Do you have any remaining reservations about working with the Town of Leland, given the town’s past actions to attempt to dissolve the utility and stop the proposed plant?
- Leland has proven itself a worthy adversary of H2GO for the last four years.
- Leland has also proven itself an aggressive and predatory enemy of H2GO for the last four years.
- I am hopeful that the Town of Leland voters, for their own welfare as well as the welfare of H2GO, will rise to the challenge and elect new blood to their mayor and town council positions.
Do you have any remaining reservations about working with the Town of Belville, given the town’s past actions to attempt to absorb the utility to “save” the proposed plant?

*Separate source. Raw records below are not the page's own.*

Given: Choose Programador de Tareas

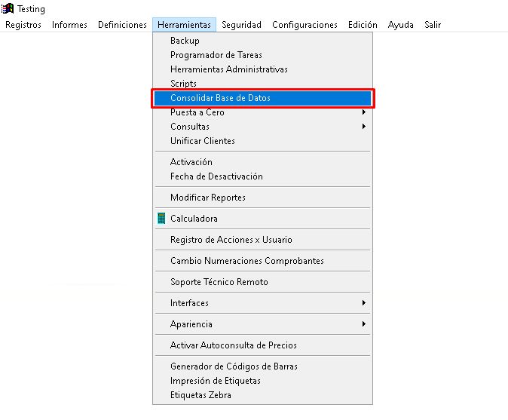Looking at the screenshot, I should (x=216, y=55).
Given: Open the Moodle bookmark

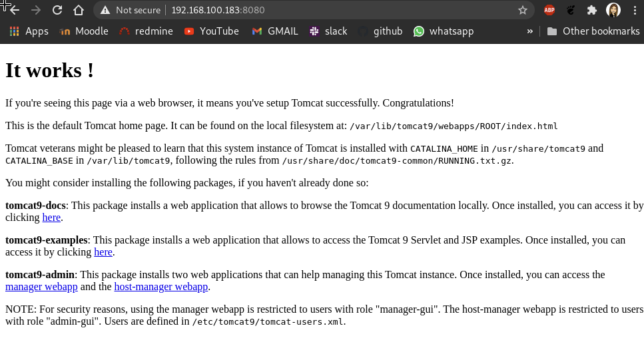Looking at the screenshot, I should click(x=84, y=31).
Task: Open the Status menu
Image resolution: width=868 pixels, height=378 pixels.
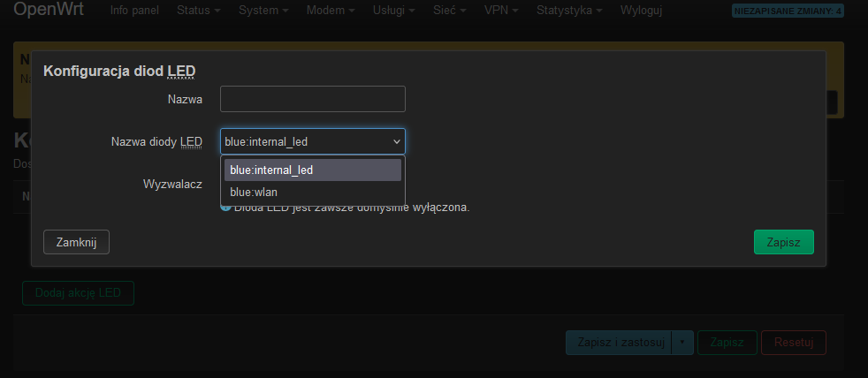Action: tap(199, 11)
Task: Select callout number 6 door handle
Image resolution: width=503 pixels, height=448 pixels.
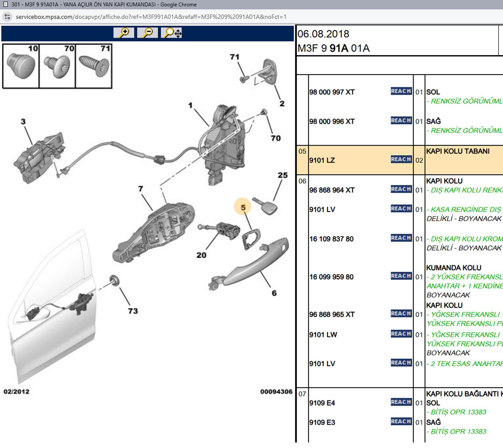Action: [x=274, y=293]
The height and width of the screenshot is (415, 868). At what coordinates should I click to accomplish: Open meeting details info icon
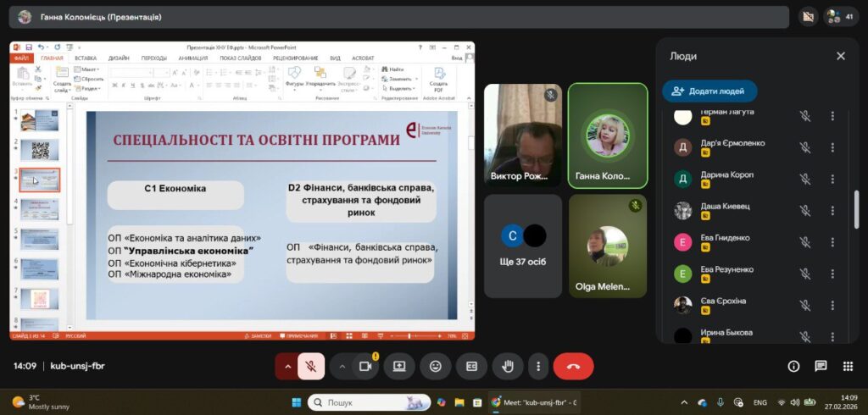pos(793,366)
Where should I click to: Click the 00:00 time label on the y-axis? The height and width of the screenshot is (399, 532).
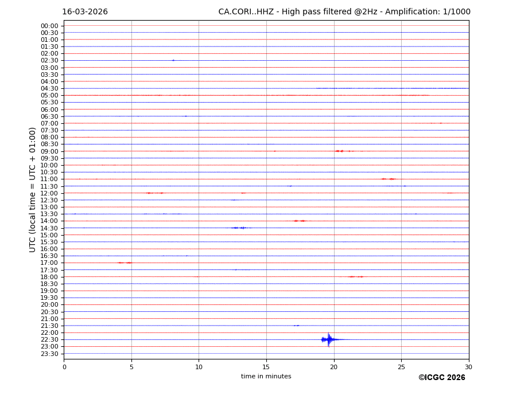[49, 26]
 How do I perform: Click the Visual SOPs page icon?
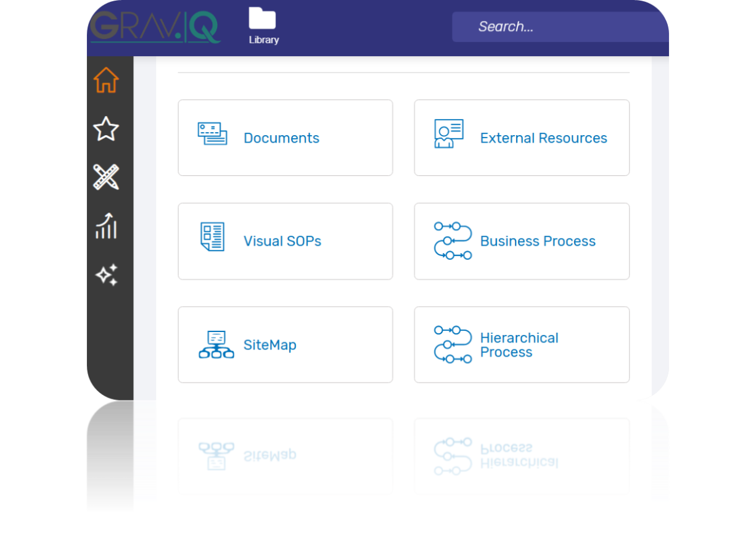pos(213,236)

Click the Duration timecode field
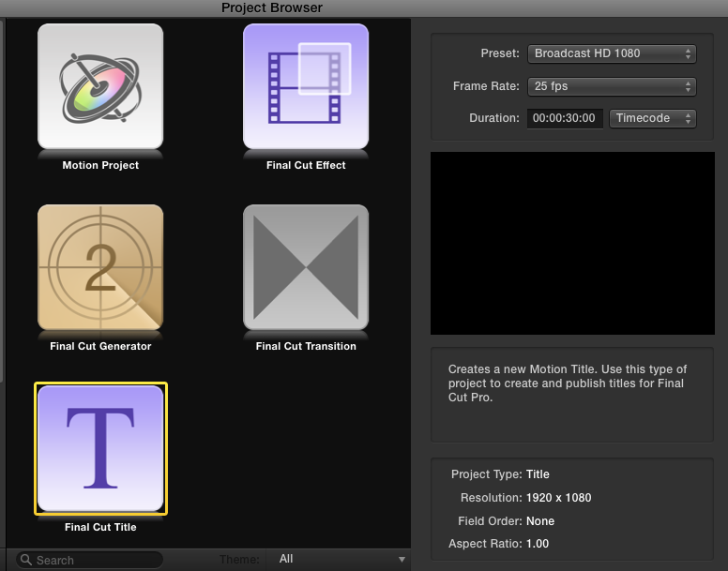point(565,119)
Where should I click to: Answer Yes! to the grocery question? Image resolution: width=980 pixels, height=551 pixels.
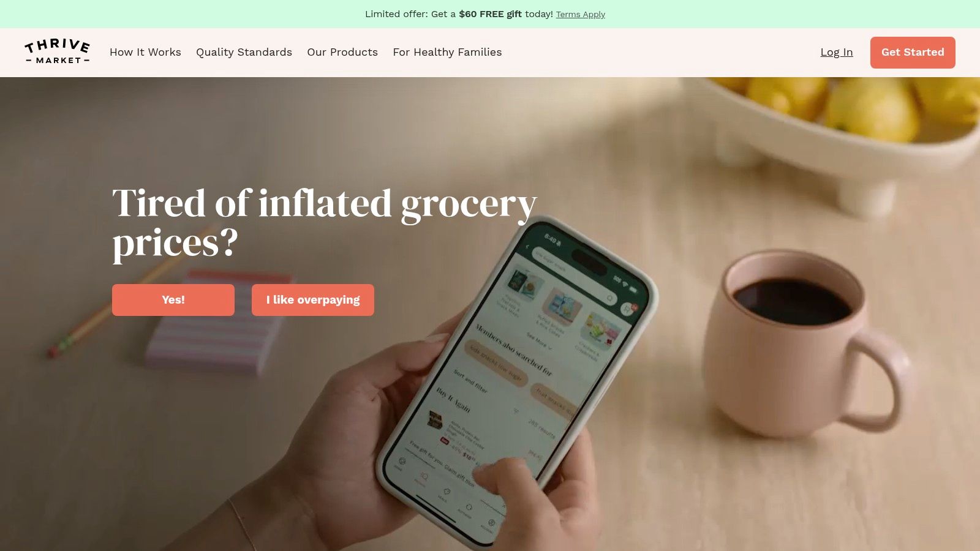(x=173, y=300)
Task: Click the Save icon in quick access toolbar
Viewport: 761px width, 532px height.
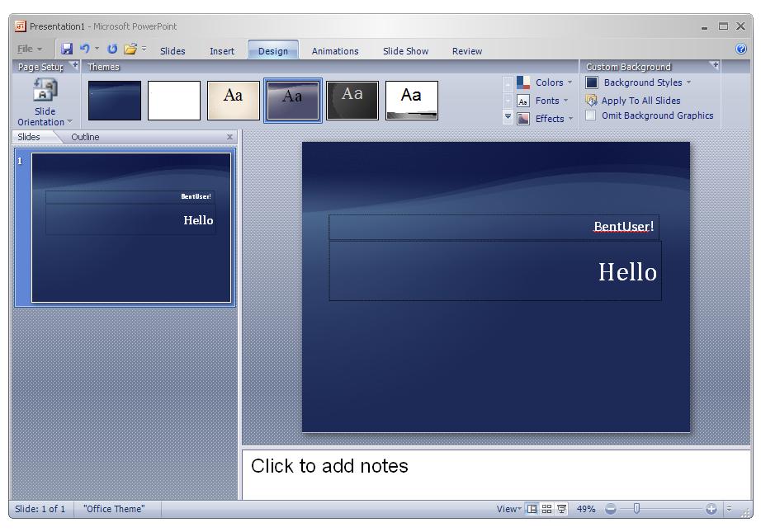Action: [x=67, y=50]
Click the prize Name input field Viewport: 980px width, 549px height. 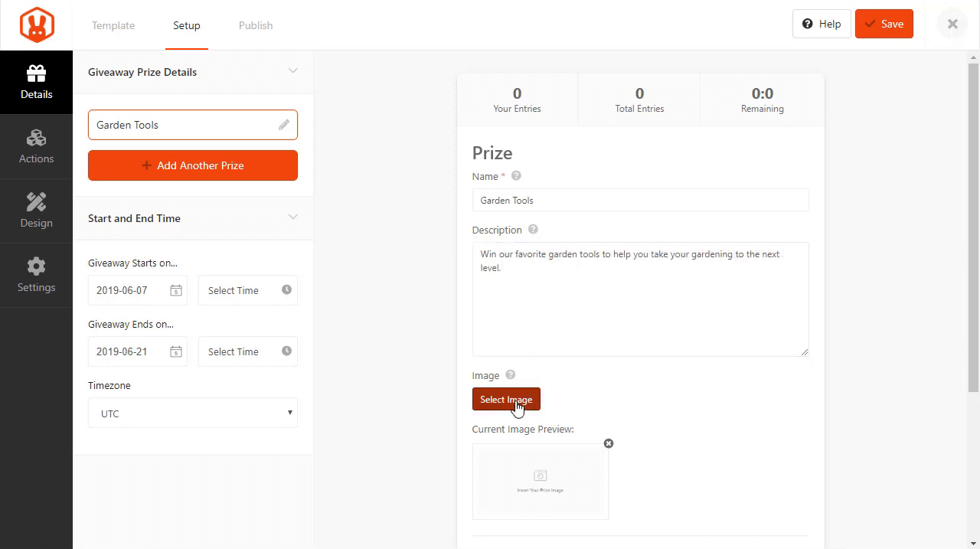[640, 201]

None. Belville leadership consistently have shown themselves willing to return the assets as soon as they receive adequate, legally binding assurances that those assets will be converted into a functioning, aquifer supplied reverse osmosis plant delivering cheaper, cleaner, safer water to H2GO customers. Based on that promise, I look forward to working with the Town of Belville.
Anything else you’d like to share with the voters?
The current chairman’s past actions tell a story of commitment to Leland and disdain for the best interests of the customers of H2GO. His dramatic, anti-RO previous comments include “There will never be an RO plant built in Brunswick County while I am alive.” His sudden complete reversals to support completion of the RO plant at H2GO follow exactly Leland’s reversals, in one case, to the very day Leland decided that Leland should build the RO plant.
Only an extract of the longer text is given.